WHAT THE TASK ASKS:
Pictures excluded, output the lines of the data below between the one holding "You are a computer-use agent." and the one holding "The height and", inclusive, exactly as they stand.

—————

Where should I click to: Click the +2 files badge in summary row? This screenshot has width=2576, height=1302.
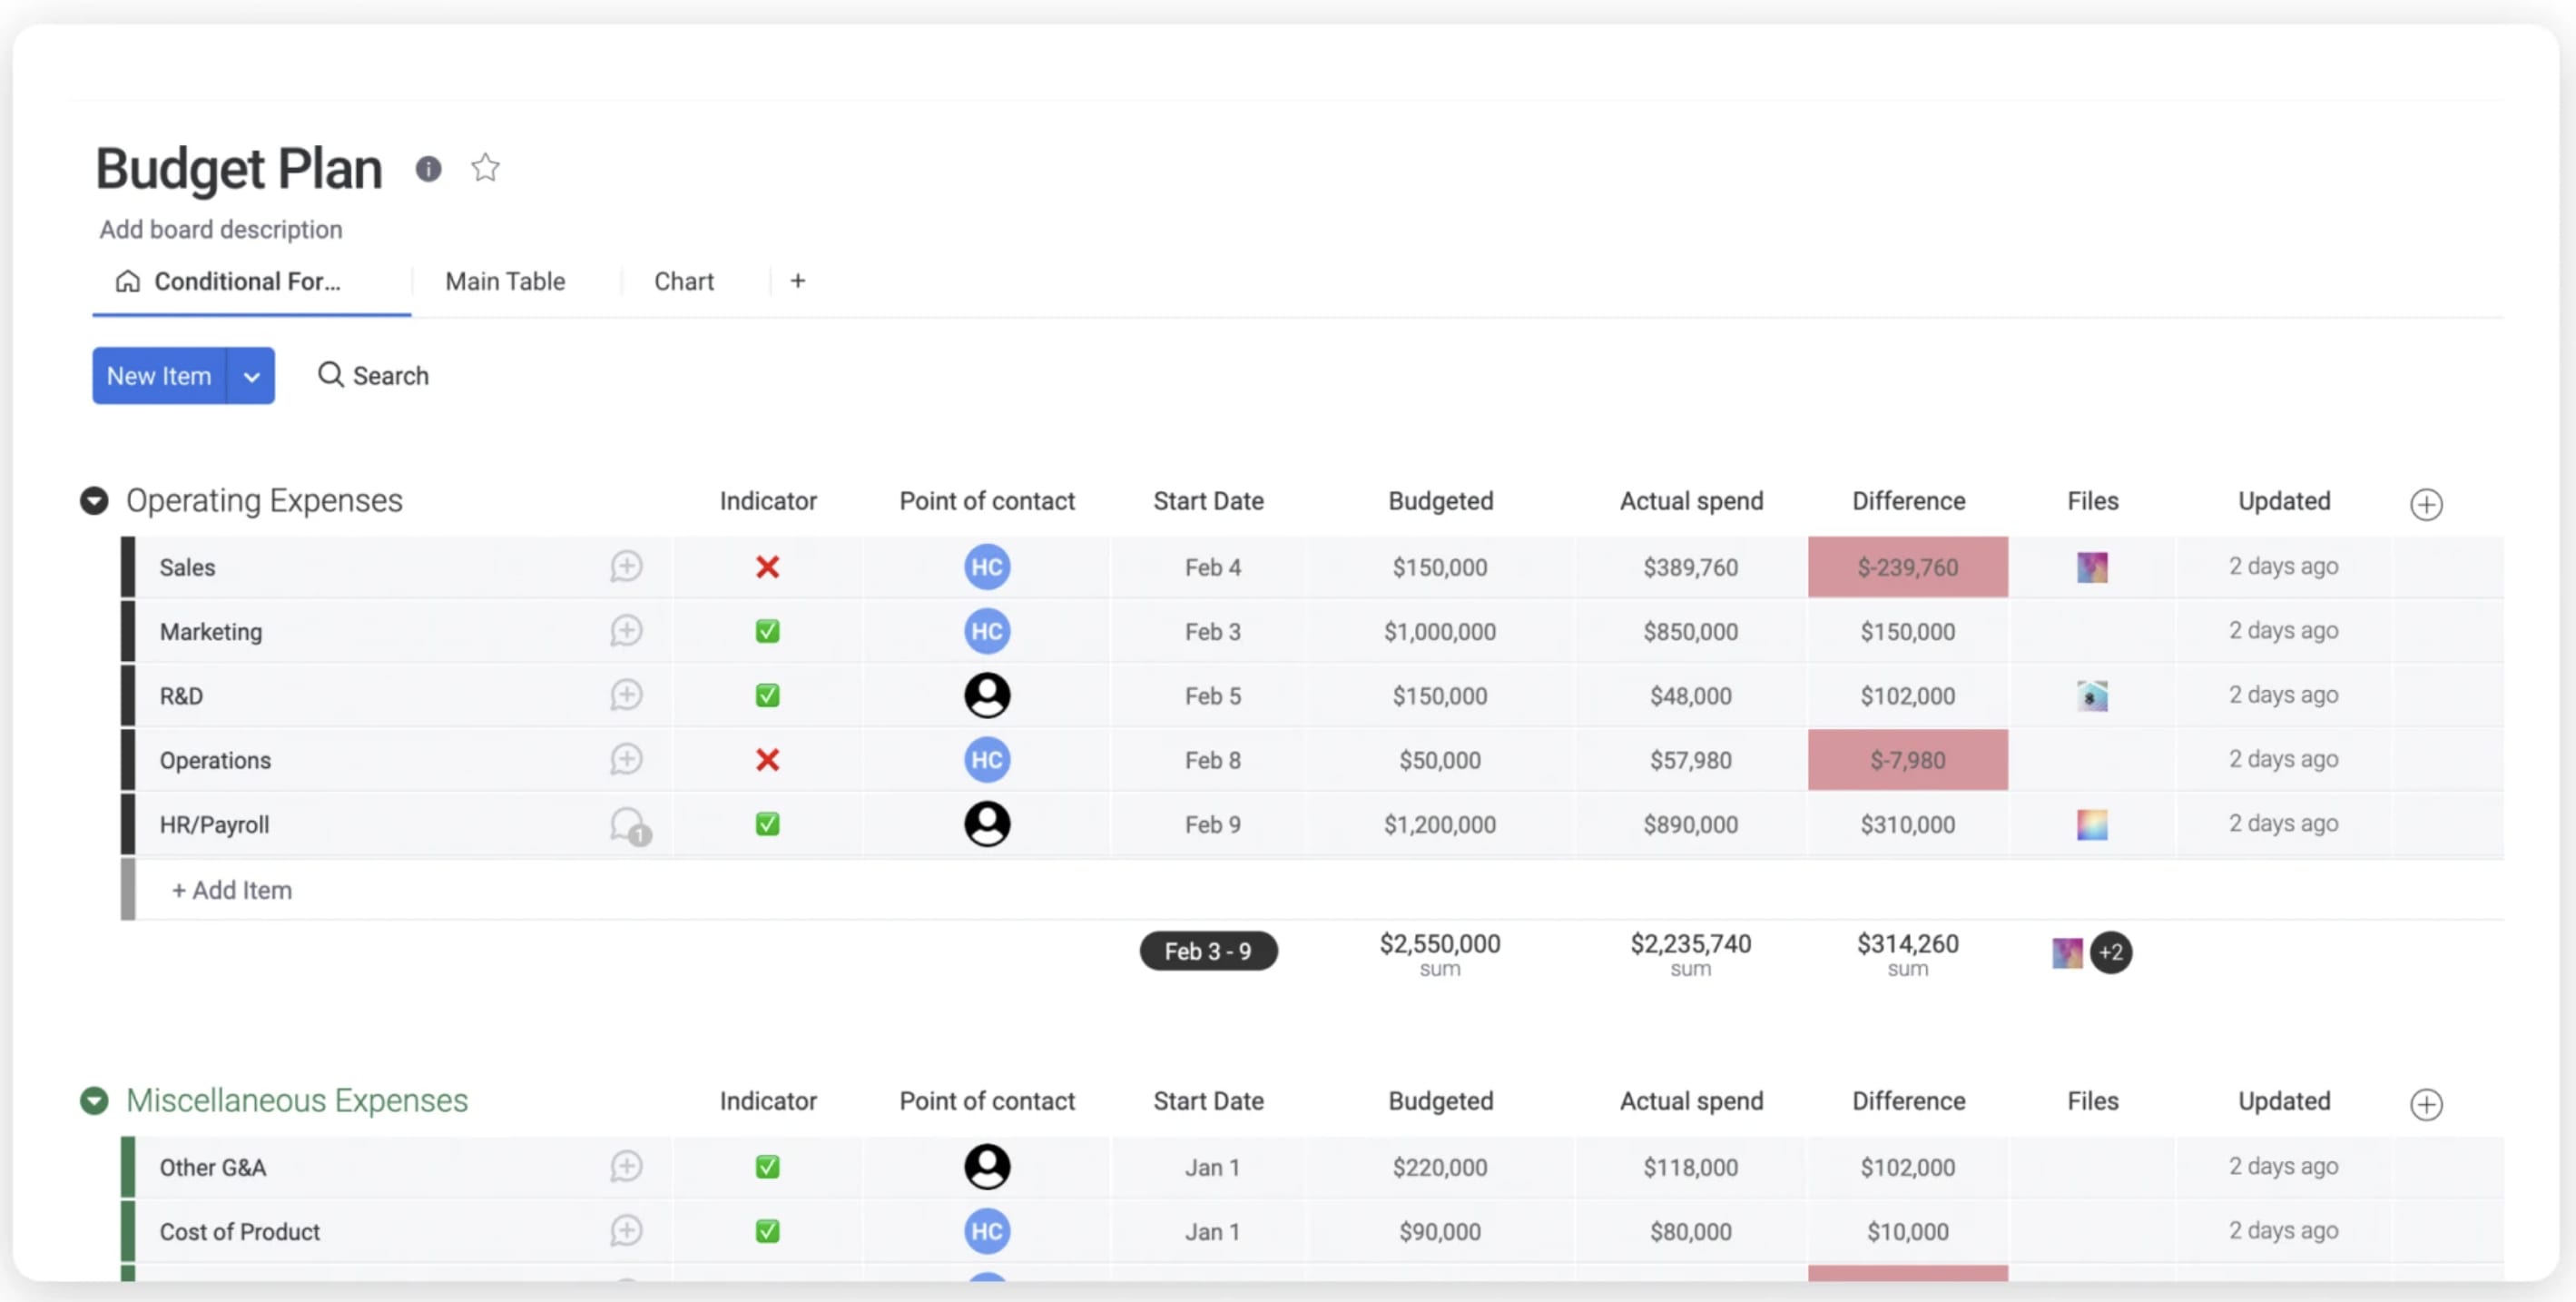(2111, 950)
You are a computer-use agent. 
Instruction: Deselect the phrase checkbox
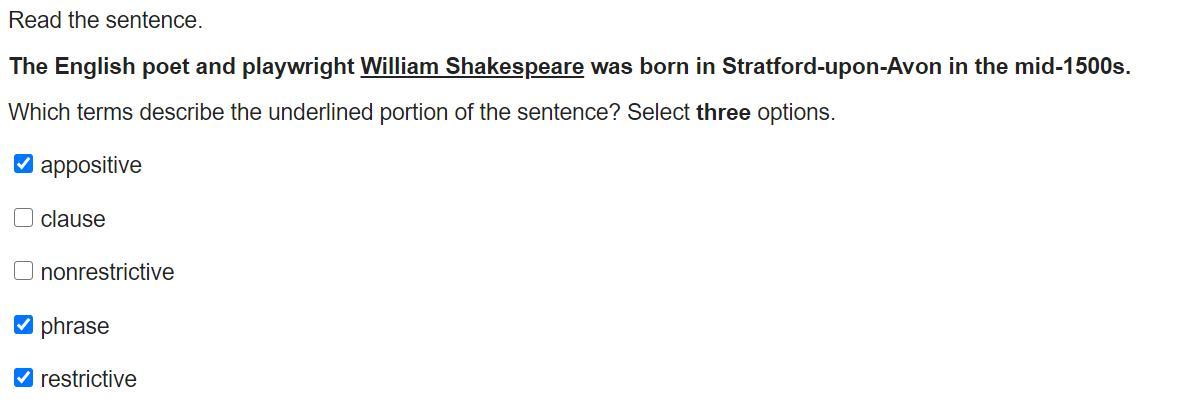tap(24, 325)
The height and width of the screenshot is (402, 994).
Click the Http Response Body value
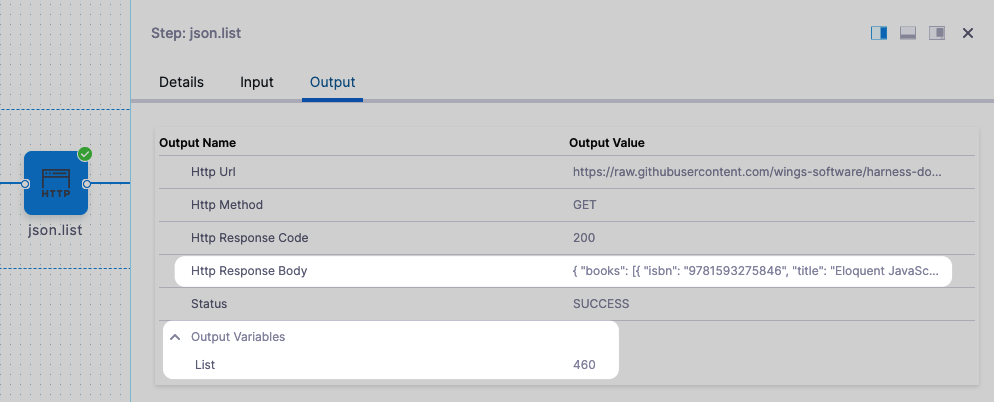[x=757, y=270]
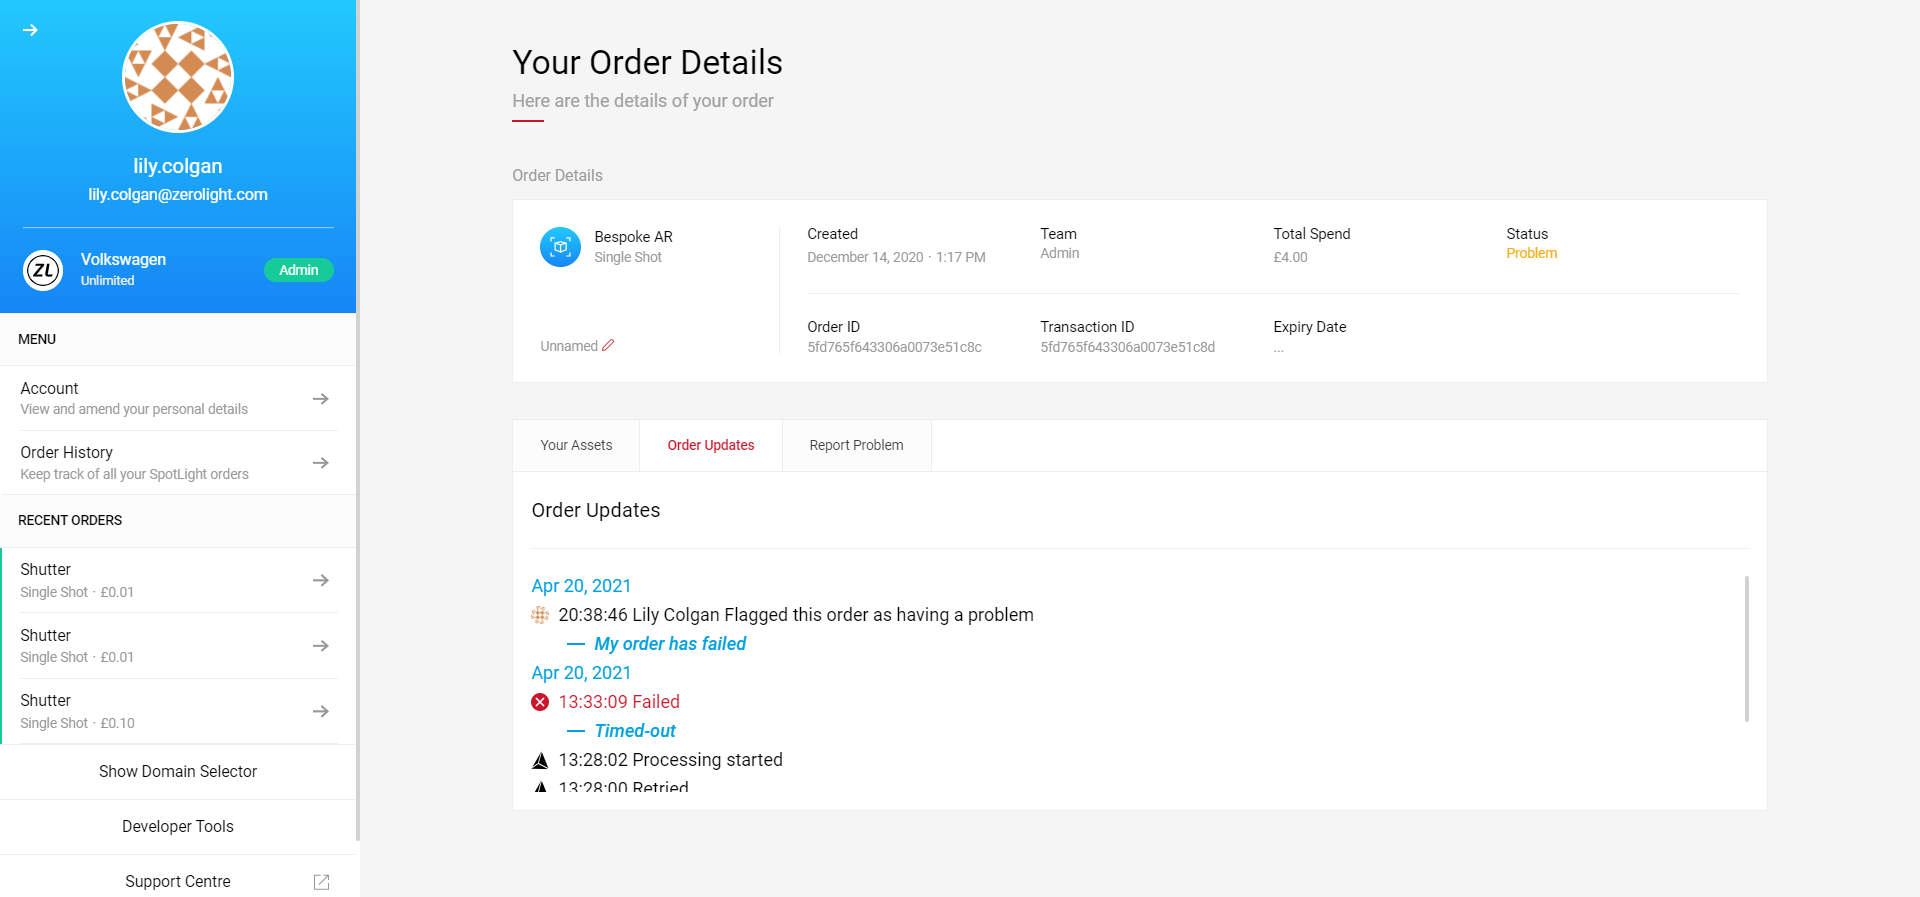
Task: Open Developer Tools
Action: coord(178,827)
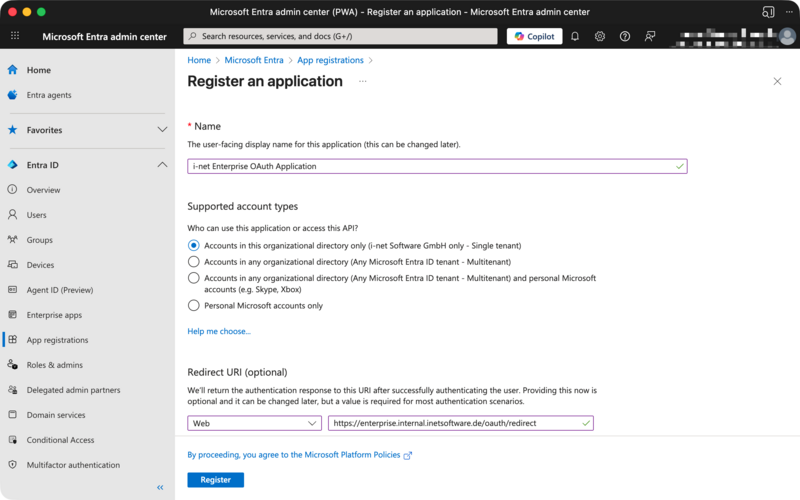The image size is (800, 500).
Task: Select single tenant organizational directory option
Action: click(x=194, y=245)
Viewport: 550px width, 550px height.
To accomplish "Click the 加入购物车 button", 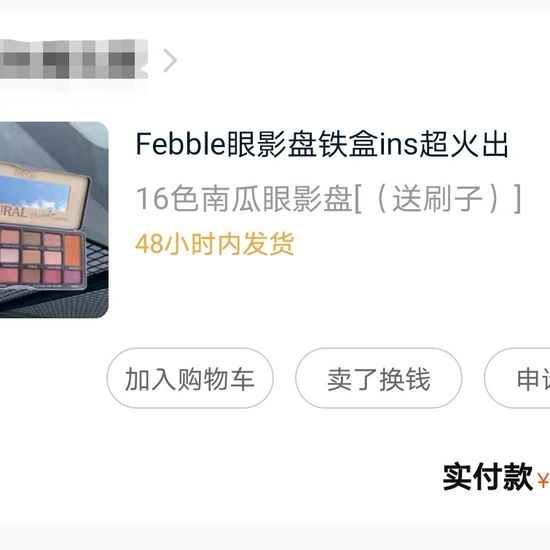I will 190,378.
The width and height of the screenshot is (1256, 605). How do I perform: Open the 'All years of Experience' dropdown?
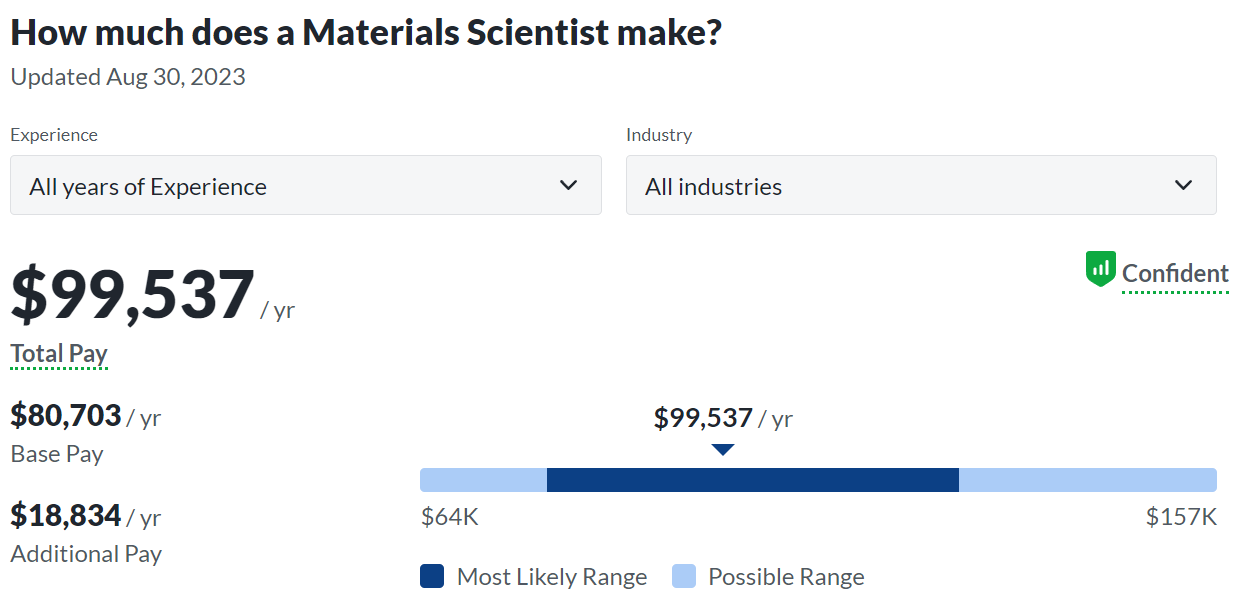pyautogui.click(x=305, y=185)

—————

YOUR RESPONSE:
You are a computer-use agent. 
Instruction: Deselect the phrase checkbox
tap(24, 325)
The height and width of the screenshot is (402, 994).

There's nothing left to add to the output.